SLAs & Acceptance Criteria¶
Production SLAs¶
| SLA | Target | Measurement |
|---|---|---|
| Control plane API availability | 99.9% | Uptime checks + gateway health |
| API read response time (p99) | ≤ 10ms | Histogram on cached read paths |
| Task scheduling latency (median) | ≤ 50ms | Ready detection → dispatch |
| Task scheduling latency (p95) | ≤ 500ms | End-to-end scheduling path |
| Task execution correctness | ≥ 99% pass rate | Task success / (success + failure) |
| Worker failure detection | ≤ 30s | Heartbeat stream gap |
| Event durability | ≤ 1s | Async path to durable audit log |
The 10ms read SLA is the hardest constraint in the system. It is the reason the cache architecture exists.

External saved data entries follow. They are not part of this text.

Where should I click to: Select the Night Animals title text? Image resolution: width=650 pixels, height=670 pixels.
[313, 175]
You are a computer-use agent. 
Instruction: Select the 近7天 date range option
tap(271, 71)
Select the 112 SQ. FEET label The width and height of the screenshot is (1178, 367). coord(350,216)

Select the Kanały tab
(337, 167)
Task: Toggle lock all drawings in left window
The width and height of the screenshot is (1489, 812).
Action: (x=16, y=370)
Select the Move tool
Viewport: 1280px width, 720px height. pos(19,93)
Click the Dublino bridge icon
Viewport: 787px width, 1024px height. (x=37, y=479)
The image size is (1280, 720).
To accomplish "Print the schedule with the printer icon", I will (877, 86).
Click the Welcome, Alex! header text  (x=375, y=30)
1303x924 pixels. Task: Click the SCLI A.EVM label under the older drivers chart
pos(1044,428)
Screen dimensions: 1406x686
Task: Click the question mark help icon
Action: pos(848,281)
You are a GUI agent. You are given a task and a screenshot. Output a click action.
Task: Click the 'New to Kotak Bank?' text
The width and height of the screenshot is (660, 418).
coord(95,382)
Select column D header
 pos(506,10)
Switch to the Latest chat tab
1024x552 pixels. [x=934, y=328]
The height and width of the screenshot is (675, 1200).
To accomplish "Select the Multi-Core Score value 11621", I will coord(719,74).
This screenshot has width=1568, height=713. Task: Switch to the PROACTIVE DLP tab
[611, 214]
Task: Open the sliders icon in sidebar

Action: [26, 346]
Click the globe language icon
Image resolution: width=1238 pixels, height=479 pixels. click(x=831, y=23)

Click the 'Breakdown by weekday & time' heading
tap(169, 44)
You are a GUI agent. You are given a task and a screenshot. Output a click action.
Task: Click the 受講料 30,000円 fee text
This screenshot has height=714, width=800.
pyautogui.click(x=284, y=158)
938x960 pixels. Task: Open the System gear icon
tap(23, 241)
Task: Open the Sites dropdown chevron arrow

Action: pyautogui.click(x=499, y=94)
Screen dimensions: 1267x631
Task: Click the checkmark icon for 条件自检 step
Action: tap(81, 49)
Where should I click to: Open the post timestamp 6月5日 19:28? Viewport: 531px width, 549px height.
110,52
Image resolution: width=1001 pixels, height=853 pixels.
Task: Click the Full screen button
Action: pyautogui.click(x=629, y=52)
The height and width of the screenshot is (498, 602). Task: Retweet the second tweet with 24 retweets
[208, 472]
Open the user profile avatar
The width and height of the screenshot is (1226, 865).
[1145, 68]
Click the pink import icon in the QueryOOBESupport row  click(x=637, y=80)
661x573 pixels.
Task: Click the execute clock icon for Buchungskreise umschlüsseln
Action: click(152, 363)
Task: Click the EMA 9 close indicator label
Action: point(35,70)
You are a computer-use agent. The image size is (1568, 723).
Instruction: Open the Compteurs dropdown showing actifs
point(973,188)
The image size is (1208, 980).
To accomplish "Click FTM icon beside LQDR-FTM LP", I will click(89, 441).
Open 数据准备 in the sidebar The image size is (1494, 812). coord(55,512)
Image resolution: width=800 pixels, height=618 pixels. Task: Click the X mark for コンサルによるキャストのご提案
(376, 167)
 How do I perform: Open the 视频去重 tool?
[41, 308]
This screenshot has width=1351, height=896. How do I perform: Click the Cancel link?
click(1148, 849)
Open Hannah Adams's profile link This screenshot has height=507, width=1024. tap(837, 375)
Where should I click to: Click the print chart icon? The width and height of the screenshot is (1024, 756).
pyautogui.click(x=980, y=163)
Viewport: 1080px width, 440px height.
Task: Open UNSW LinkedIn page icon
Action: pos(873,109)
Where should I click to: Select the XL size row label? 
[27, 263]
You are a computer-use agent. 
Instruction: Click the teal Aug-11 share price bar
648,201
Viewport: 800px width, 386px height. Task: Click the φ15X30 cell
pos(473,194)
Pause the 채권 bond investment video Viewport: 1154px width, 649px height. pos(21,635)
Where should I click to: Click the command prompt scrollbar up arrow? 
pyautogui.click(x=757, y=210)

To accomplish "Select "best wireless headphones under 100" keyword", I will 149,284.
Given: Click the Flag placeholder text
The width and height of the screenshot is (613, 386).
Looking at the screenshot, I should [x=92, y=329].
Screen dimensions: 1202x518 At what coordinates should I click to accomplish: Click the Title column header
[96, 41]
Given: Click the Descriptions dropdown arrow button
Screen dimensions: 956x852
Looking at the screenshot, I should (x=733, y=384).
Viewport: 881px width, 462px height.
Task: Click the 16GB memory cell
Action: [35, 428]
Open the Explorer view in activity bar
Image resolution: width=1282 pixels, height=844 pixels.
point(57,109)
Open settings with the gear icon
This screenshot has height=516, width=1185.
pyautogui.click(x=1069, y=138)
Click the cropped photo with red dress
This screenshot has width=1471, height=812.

Any code path that reads from Postgres synchronously on a hot API endpoint is a bug — not a performance issue, a correctness issue.
MVP Milestone Map¶
| Phase | Capability | Status |
|---|---|---|
| Phase 0 | Prep — repo scaffolding, infra, migrations | COMPLETE |
| Phase 1 | Kernel MVP — actors, state, messaging, task graph, scheduler | COMPLETE |
| Phase 2 | Workers & Tool Runtime — execution, Docker sandbox, worker manager | COMPLETE |
| Phase 3 | Memory & LLM Routing — pgvector, LLM router, Memcached caching | COMPLETE |
| Phase 4 | Orchestration, Eval, Security — planner, goal-service, identity, access-control, approvals | COMPLETE |
| Phase 5 | Scale & Production Hardening — load tests, Grafana, alerts, runbooks, cost tracking | COMPLETE |
| Phase 6 | SDK & Applications — AgentContext, MemoryClient, ToolClient, examples | COMPLETE |
| Phase 7 | Security Compliance — gRPC/HTTP TLS, Vault integration | COMPLETE |
| Phase 8 | Platform Dashboard — embedded UI, snapshot API, auto-refresh | COMPLETE |
| Phase 9 | Agent Profile & Context — system_prompt, agent_documents, context propagation | COMPLETE |
| Phase 10 | Chat Agents — WebSocket streaming, sessions, tool invocation | COMPLETE |
| P0-P2 | Platform Stability — agent restore, dead-letter, circuit breakers, idempotency, sharding | COMPLETE |
| Phase 11 | Multi-tenancy — orgs, teams, RBAC, visibility, data isolation | In progress |
| Phase 12 | Slack integration — adapter, proactive posting, platform secrets | Partial |
MVP functional acceptance¶
| Criterion | Phase delivered |
|---|---|
| Spawn and run a persistent agent | Phase 1 |
| Planner produces task DAGs from a goal | Phase 4 |
| Scheduler detects ready tasks and dispatches to workers | Phase 1 |
| Worker executes tasks and returns results persisted in Postgres | Phase 1/2 |
Task state transitions emit events to events table |
Phase 1 |
| Observability traces visible for each task execution | Phase 5 |
| Tool runtime can run sandboxed command and return artifact | Phase 2 |
Scale targets¶
| Target | Value |
|---|---|
| Concurrent agents | Millions |
| Tasks per day | 100M+ |
| No single API call > | 10ms |
| Worker failure detection | ≤ 30s |
These are design targets. Load-testing procedures live in the Astra repo.